Im working on a binary classification task using the Unscrambler software but my data greatly overlaps and cant get any distinct grouping of my samples from PCA scores plot? What do i do in progressing with my analysis?
You could try discriminant analysis (also known as canonical discriminant analysis) but unscrambler unfortunately does'nt offer this algorythm but many other software does. According to the shape of your matrix you can either use it directly or use the PC from your PCA analysis (as mentionned by Michel)
Best regards
Damien
PS; maybe you can tell us a bit more about your data matrix
If a scores plot does not give you a clear distinction between groups, it may not mean that there is no distinction, it could simply mean that largest source(s) of variation is/are similar in both groups. Simple things to try in that case are (i) look at higher PC's, sometimes your clusters will pop up there or (ii) use some form of preprocessing like scaling (auto,etc), transformation (log10). This may help reduce the overall variation present in both groups.

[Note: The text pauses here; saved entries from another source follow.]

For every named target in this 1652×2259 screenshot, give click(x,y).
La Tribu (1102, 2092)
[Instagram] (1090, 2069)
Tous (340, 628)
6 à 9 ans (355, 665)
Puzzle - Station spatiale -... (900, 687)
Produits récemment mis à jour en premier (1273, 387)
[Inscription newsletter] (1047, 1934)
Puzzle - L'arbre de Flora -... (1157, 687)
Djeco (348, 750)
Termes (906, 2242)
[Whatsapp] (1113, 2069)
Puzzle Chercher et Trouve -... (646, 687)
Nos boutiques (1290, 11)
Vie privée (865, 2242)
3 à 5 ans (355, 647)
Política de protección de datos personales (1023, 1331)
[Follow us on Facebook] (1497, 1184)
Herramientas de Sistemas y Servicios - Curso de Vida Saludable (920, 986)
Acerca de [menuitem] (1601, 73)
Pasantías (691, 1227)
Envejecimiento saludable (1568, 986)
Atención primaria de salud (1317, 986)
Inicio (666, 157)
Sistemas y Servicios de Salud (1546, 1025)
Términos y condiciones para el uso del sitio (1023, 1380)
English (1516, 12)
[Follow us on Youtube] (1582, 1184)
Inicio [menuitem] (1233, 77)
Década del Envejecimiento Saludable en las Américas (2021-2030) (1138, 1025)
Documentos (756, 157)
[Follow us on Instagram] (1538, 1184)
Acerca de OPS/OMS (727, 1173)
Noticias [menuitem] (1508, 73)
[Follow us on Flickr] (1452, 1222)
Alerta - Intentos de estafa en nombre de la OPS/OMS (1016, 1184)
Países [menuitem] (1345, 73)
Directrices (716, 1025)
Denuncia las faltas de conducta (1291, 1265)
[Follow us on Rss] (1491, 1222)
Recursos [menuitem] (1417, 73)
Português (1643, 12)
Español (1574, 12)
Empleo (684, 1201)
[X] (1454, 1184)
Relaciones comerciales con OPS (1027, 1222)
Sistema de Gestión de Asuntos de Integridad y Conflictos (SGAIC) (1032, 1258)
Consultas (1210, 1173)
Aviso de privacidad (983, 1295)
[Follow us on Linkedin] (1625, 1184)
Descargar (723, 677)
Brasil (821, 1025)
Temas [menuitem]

If it is just about knowing about features that are different between groups, you can also find significant ones using a simple t-test. If you wan to do that multivariately, try some classification method like PLS-DA or PC-DA. In these cases you'll need good validation since these methods will always come up with significant differences.
In addition to all the above comments, I would like to emphasis on some important issues:
1. In order to make your features comparable, first you should make sure that you have them normalized in advance to applying PCA or any classification algorithm on your data, i.e. zero mean and unit variance for all the features.
2. PCA stands for Principal Component "Analysis". As it is mentioned in its name, this algorithm is aimed on better understanding the data set, its features and to analyze it. PCA is used for dimension reduction but not recommended for the classification. Nevertheless, one can use the resulted data set in lower dimensions for the classification with no problem.
3. There are some extensions on PCA as well, that make it applicable on non-linear feature sets. You may want to study those extended versions of PCA.
4. While using PCA, be aware of the effects of the high variance features on the results. This feature or features may have no information on them and may mislead you and your classifier to nowhere. Imagine the noise in the data (signal noise) that will come up as the most important feature by PCA but, actually, it is worthless!
Thank you all for your submissions. My data matrix is a 335 X 167. Im starting with the NIPAL clustering algorithm and was to use SIMCA for final classification/testing new samples using the Unscrambler software. I will continue based on your pieces of advise. But my class A in the dependent variable has up to 312 samples of the 335, with my class B being only 23 samples. Do you think this imbalance might be responsible for the inseparability? Dr Peyman, can you please suggest an example of PCA extension to try out? Thank you.
Search for "Non-Linear PCA" and "Weighted PCA" keywords.
If I find any articles will suggest them to you.
Number of samples are no concern for PCA (although for the classification they are very important), instead, number of the features are the main concern here (number of fields in each record), i.e. 167 in your case.
You may also have to do some work on increasing number of your samples and on the uniformity of the distribution of your sampling in your sample space.
One important point to keep in mind is that the principal components with the largest variances say PC1 or PC2 are NOT necessarily the ones that have discriminating ability. PCA only provide variance information about the data, not about sample separation. So cases can happen that for example, the 3rd and the 5th PC can discriminate samples from different classes.